No, this is not going to be about the NFL. It’s going to be about the rockets which figure into the anthem, into history, and into the steampunk novel The Cost of Empire, which I am now writing.

Rockets got their start in China, where they were used as fireworks and as military weapons. Just keep that in the back of your mind. We are going to start in the present and move backward in time, but not all the way to China.

When the average American sings the Star Spangled Banner — or mouths it, since it is a hard song to sing — it is unlikely that the image in his mind looks anything like the rockets which actually burst in air over Fort McHenry. My generation has V-2 rockets in our DNA, largely because early SF films used actual films of V-2 rockets as stand-ins before special effects were perfected. A later generation has Saturn-V rockets imprinted on their brain. To both, rockets are pointy ended cylinders with the flames coming out of the bottom.

Not so in 1814. The rockets that rained down on Fort McHenry looked more like fireworks rockets. They were called Congreves and a page of drawings of them is given at the top of the post. Some were explosive tipped. Some were parachute flares, which “gave proof through the night that our flag was still there.” All were guided, more or less, by a long stick that acted like a rudder, similar in function to the fins on a V-2.

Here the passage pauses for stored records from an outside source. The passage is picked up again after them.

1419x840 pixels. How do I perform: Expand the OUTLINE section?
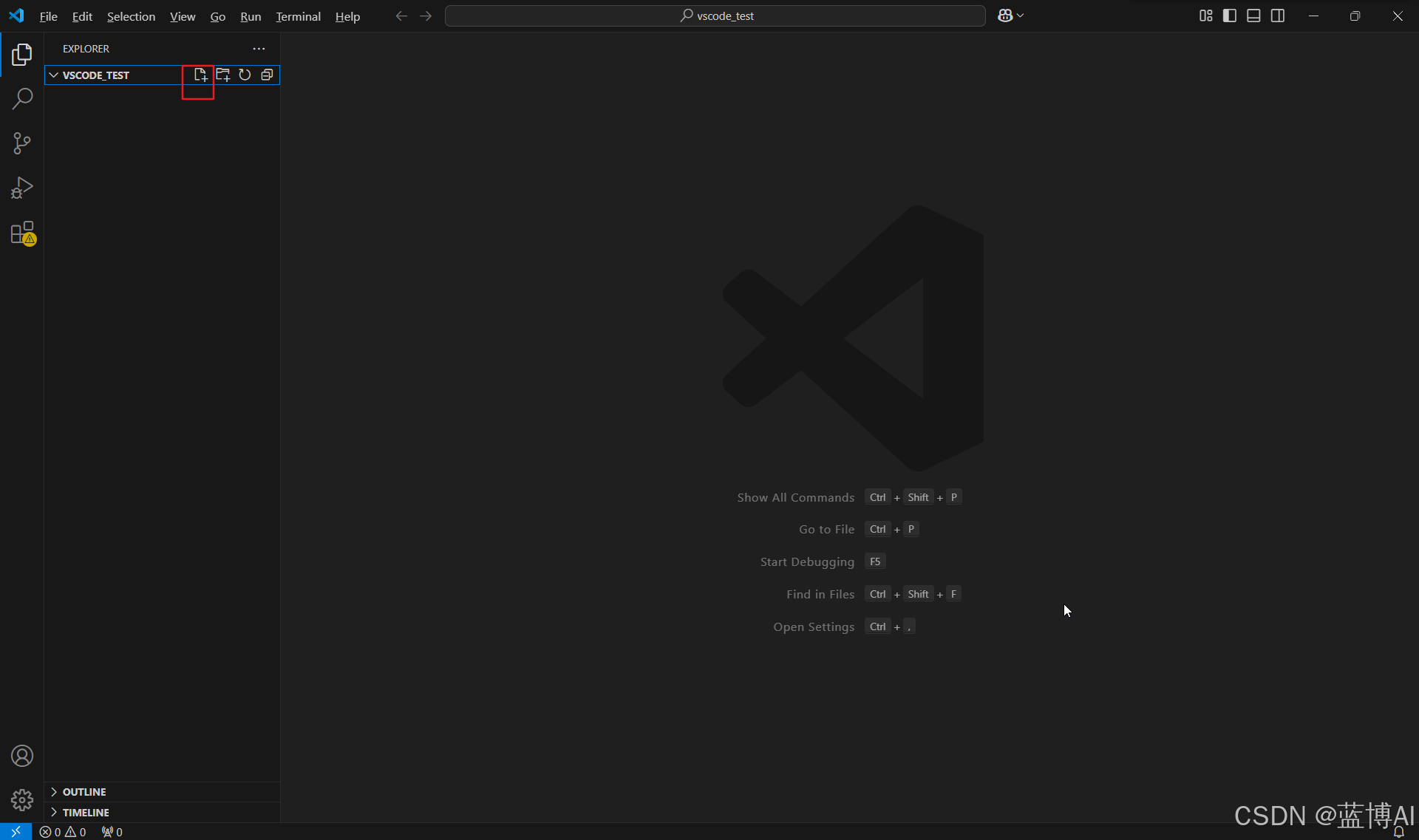[84, 792]
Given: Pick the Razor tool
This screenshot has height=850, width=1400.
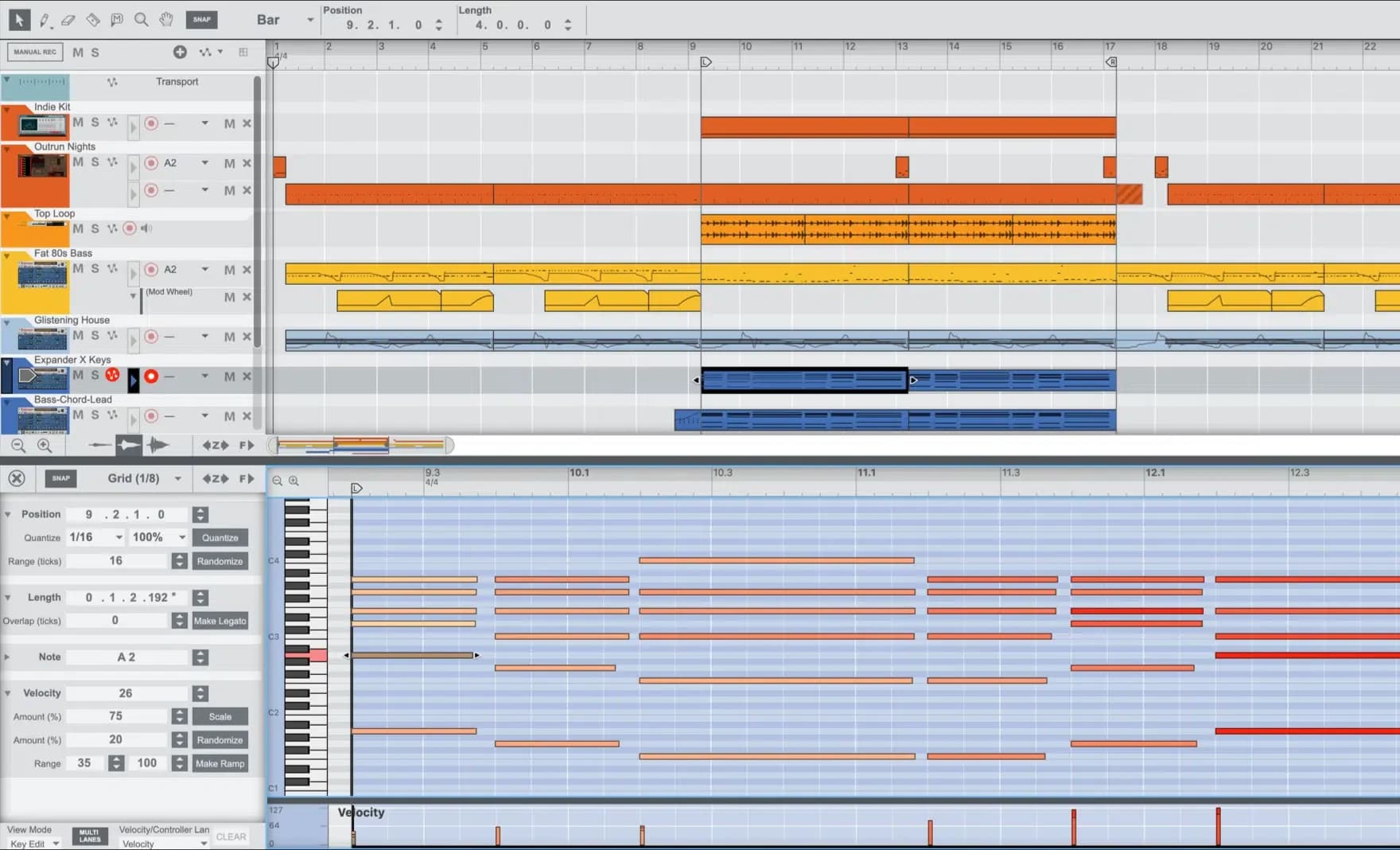Looking at the screenshot, I should (92, 19).
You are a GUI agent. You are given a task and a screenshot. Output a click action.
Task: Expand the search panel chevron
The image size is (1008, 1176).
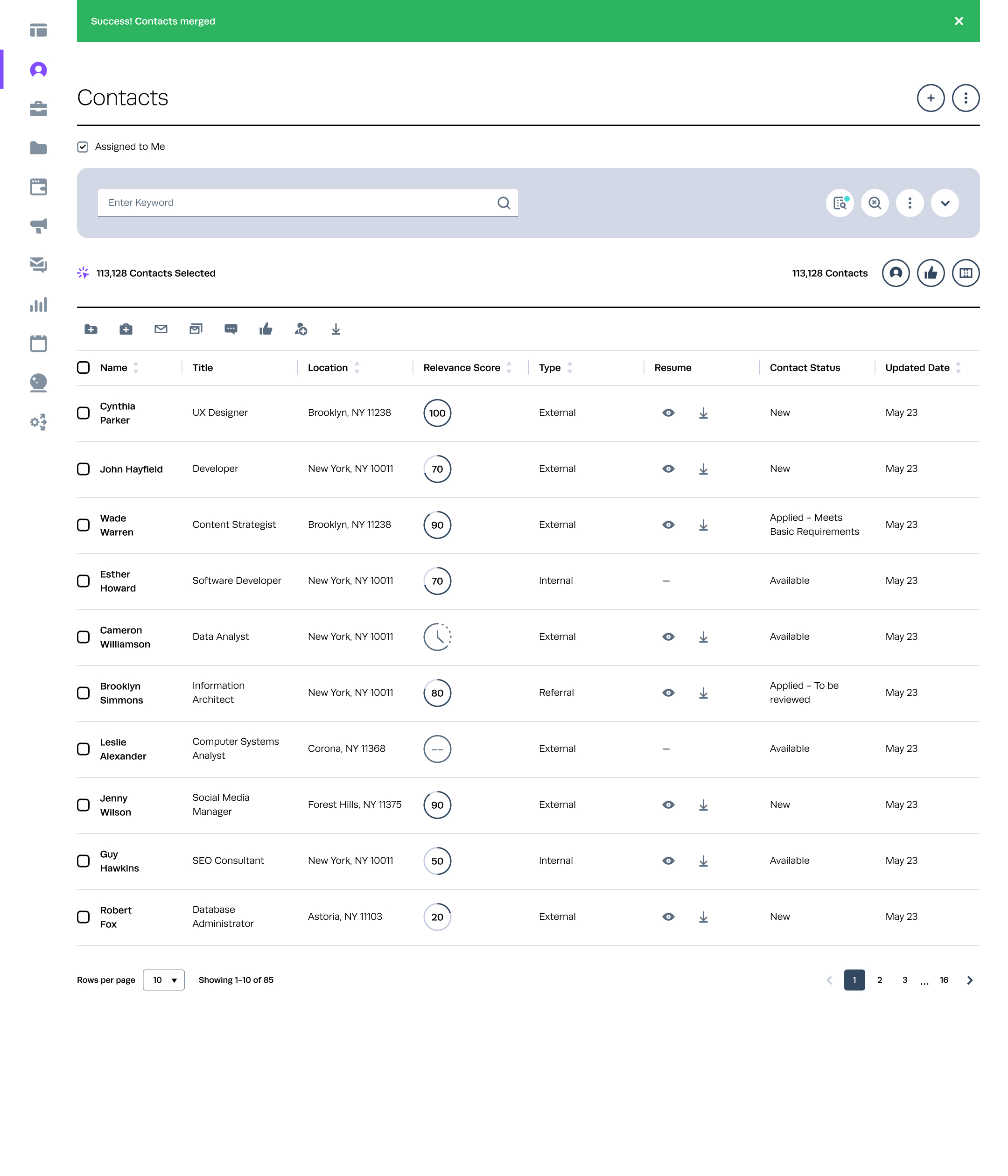coord(945,203)
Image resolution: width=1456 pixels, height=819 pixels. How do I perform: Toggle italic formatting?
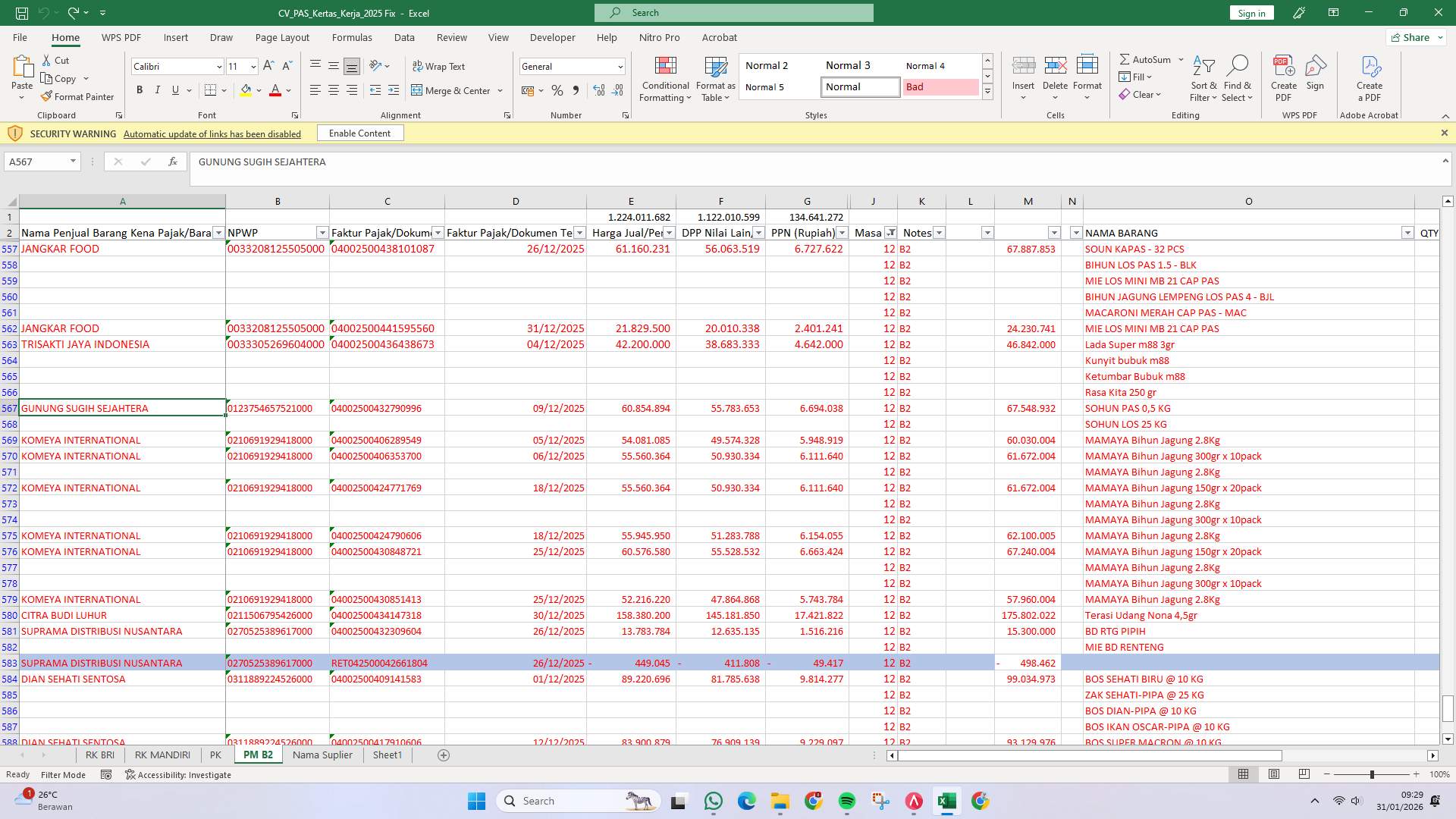coord(158,89)
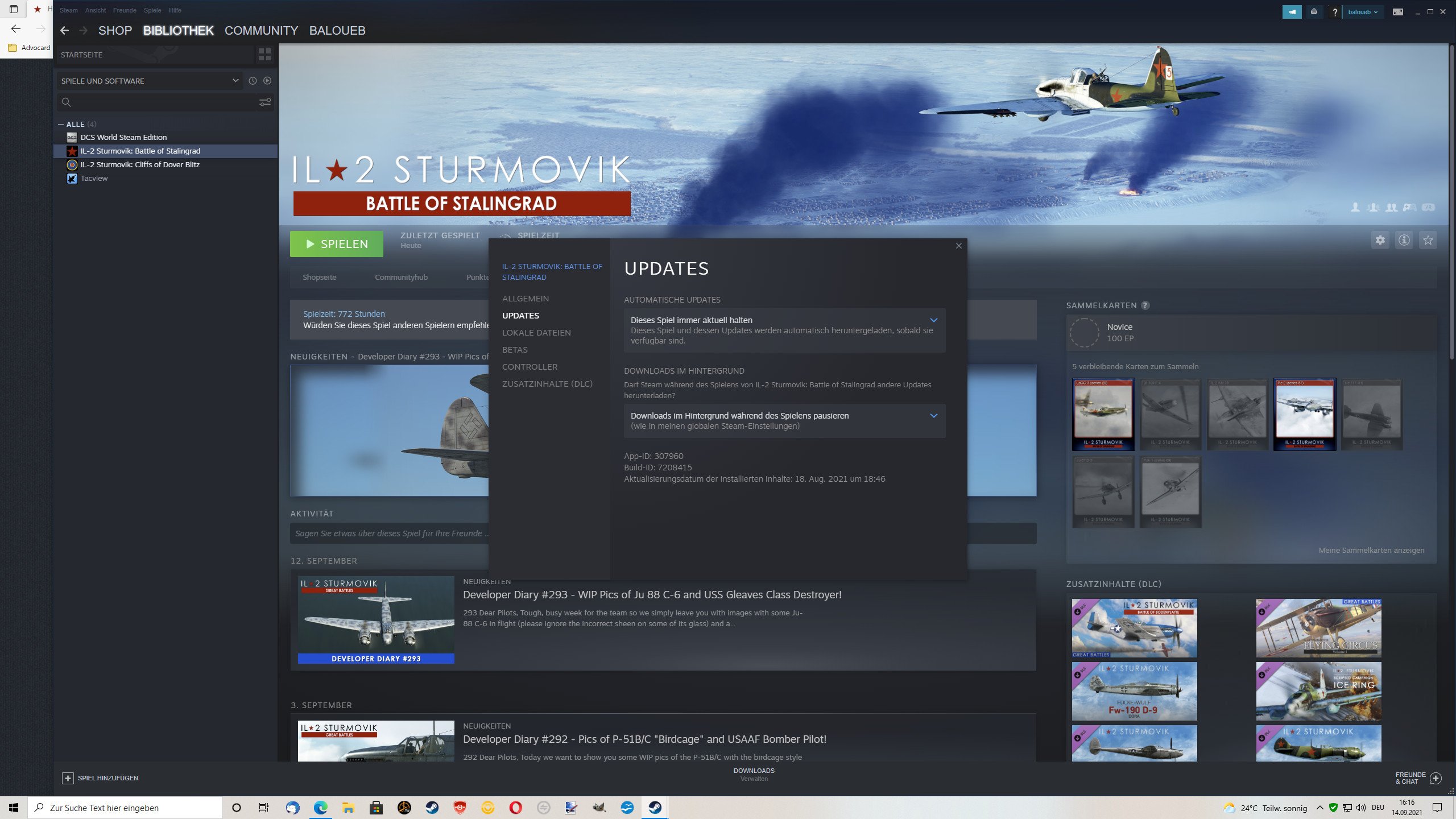Switch to Lokale Dateien settings tab
The width and height of the screenshot is (1456, 819).
536,333
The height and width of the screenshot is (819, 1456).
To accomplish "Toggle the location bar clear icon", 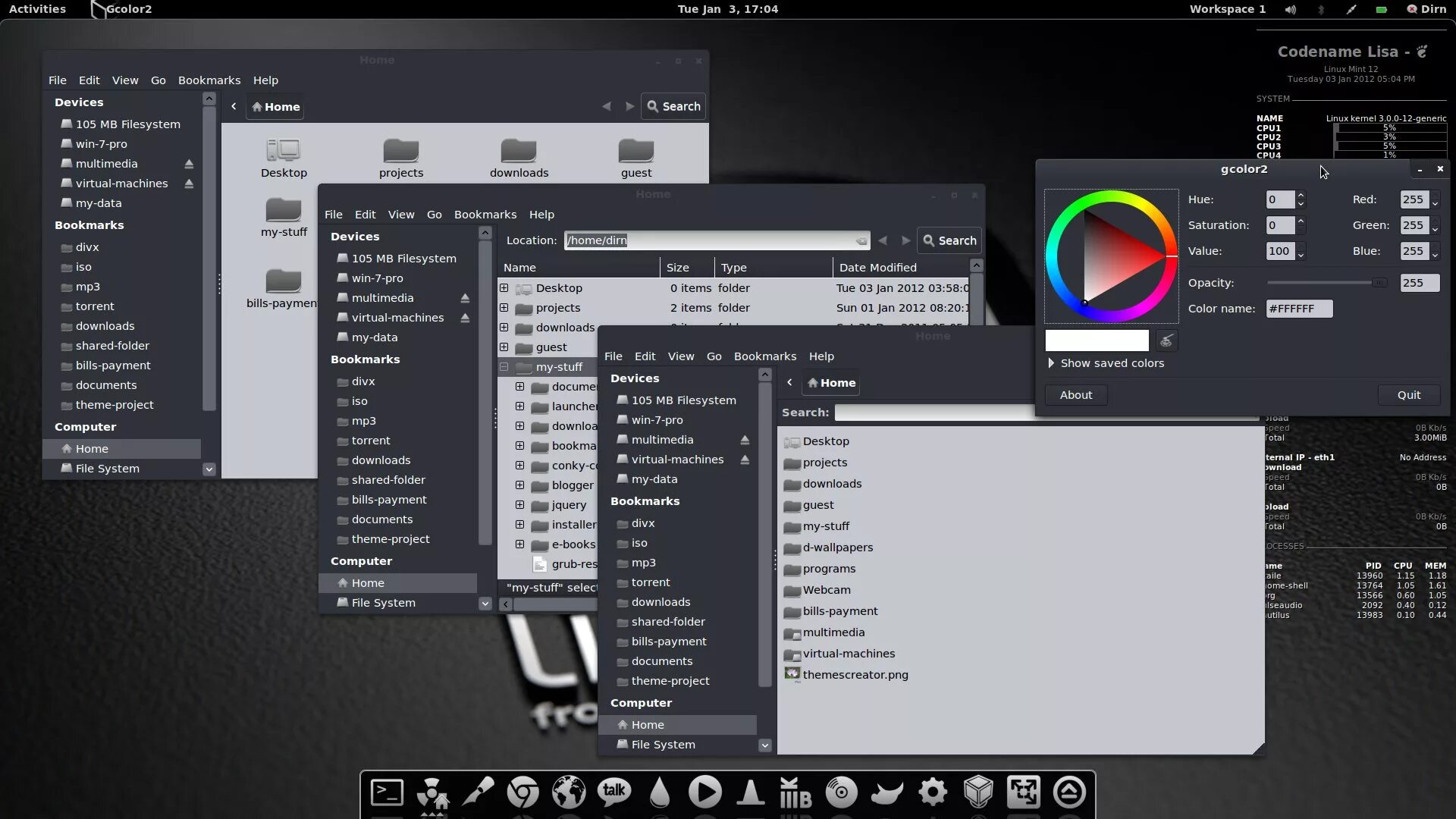I will click(861, 241).
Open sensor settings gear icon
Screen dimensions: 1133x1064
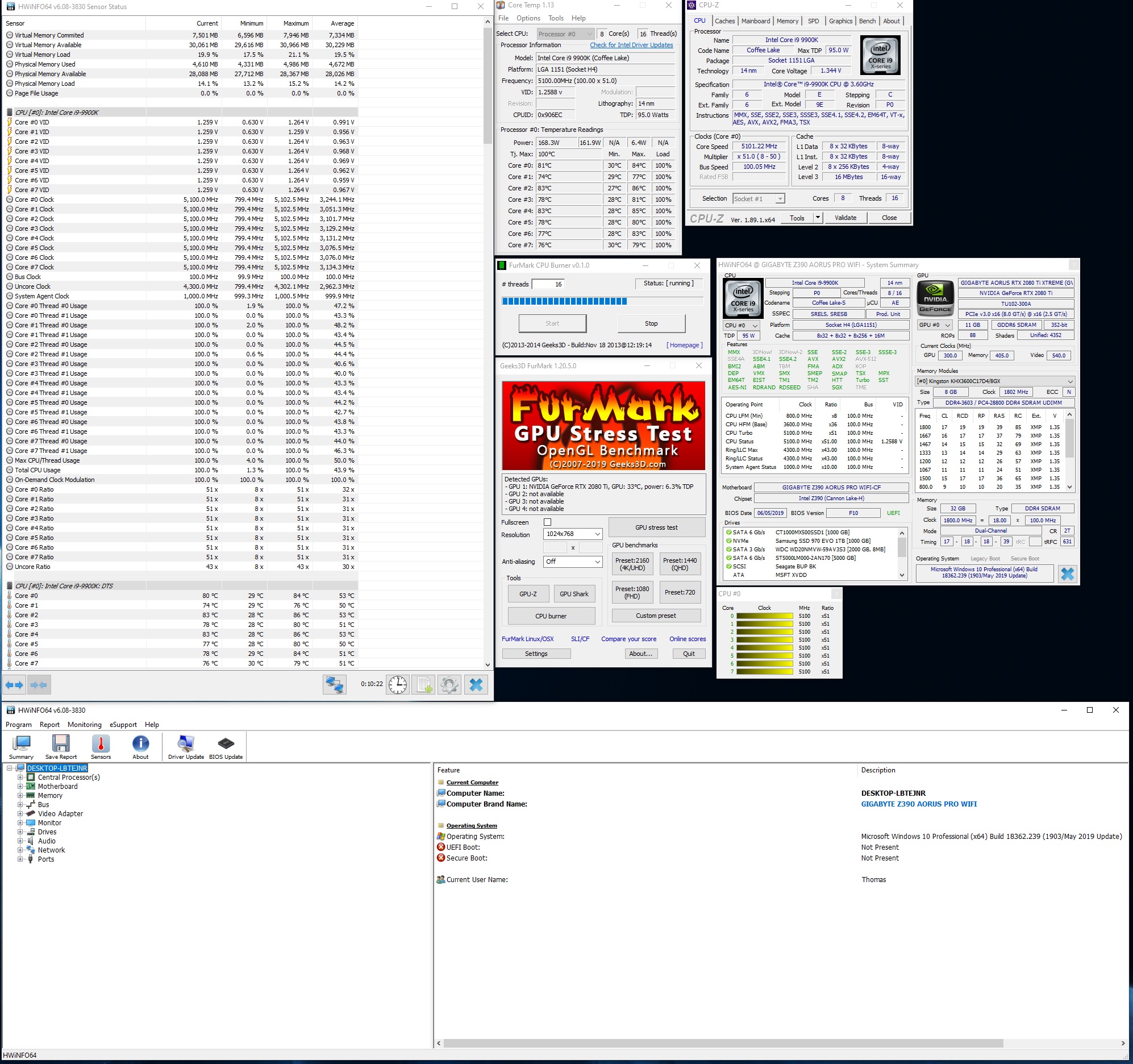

They were nothing like accurate. That was the way of things before modern times. If you recall the battle of Agincourt in the movie version of Henry V, the English longbow men drew back together and fired hundreds of arrows simultaneously at a high trajectory, which rained down en masse on the French. The battle of Hastings was lost when King Harold Godwinson looked up at a bad moment and caught such an incoming arrow in the eye. Muskets in that era were also nothing like accurate, so lines of musket men firing together in the same direction managed to hit somebody, but probably not the targets they were aiming at.

William Congreve (not the playwrite and poet) gets credit and naming rights for the Congreve rocket, and he did make improvements, but his work was based on rockets captured in India.  Which brings me to why I’m writing this post. Here is a quote from The Cost of Empire. An Englishman who has gone native in India is speaking:

“About a hundred years ago this whole region was called Mysore and Hyder Ali was in charge. He fought the British and all the Indian princes around that kept shifting from the British side to his and back again. After he was killed, his son Tipu Sultan took over and formed an alliance with the French.

“It’s an old story. The same pattern happened all over India, as we British took over one region at a time. But this story has a kicker. Rockets.

“Rockets came from China. Everybody knows that, but they were widely used in India as well. Hyder Ali and Tipu Sultan used them extensively; some of their rocket brigades had over a thousand men. Rockets were made that exploded, that set fires, and even that had sword blades attached so when they came down spinning, they made a bloody mess of British ground troops.

“When the Mysore wars were over, the winners sent hundreds of captured rockets back to England. Congreve studied them and replicated them. The Congreve rockets we used all throughout the Napoleonic wars were just English versions of what Hyder Ali had used against us.”

The old guy is telling this story because a group calling themselves the Sons of Hyder Ali have built an arsenal full of rockets. They have bad feelings toward the British and a plan concerning the flotilla of dirigibles our hero is serving on.

I would tell you more, but that would be a spoiler.